Work to be completed
Scan the entries below for the string "will" and copy every line where it turns up.

───

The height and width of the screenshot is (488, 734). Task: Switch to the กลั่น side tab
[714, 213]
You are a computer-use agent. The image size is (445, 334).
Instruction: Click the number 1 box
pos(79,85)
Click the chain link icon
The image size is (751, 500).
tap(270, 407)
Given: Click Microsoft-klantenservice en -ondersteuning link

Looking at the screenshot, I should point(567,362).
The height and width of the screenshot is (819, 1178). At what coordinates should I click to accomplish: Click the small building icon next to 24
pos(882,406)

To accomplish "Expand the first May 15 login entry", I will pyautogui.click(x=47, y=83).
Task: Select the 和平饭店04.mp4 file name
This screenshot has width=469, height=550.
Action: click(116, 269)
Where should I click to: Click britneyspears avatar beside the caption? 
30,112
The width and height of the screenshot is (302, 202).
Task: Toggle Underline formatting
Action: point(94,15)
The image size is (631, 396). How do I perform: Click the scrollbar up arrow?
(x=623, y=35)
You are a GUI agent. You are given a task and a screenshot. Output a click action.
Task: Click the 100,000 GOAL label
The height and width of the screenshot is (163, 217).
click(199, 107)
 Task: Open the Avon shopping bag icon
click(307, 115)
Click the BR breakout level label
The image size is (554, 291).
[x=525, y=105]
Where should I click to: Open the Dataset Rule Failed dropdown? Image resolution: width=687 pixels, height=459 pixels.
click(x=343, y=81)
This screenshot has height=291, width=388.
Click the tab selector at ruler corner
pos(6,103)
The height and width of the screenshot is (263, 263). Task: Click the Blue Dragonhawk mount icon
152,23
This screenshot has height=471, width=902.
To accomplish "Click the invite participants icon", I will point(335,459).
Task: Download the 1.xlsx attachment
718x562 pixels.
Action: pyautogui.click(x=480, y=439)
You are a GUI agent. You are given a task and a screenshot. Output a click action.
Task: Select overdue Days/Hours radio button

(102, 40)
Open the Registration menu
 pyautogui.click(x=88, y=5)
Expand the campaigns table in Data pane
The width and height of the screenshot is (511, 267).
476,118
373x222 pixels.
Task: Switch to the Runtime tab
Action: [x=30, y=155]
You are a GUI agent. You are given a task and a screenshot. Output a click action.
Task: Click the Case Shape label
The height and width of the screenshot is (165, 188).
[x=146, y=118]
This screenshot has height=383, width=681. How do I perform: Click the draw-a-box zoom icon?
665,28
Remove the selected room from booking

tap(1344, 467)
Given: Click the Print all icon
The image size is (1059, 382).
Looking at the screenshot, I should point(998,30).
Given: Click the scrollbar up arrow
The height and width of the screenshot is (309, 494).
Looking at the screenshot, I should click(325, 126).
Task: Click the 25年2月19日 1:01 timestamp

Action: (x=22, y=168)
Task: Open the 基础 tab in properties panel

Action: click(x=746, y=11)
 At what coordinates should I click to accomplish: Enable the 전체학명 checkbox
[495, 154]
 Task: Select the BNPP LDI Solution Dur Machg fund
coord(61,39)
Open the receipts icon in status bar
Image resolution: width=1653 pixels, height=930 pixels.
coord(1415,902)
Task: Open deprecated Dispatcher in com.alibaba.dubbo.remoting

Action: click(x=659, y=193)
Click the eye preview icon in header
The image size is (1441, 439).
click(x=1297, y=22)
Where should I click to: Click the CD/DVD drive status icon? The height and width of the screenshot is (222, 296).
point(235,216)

───

Written answer
To accomplish "Expand the first May 15 login entry", I will pyautogui.click(x=47, y=83).
To accomplish "Click the invite participants icon", I will point(335,459).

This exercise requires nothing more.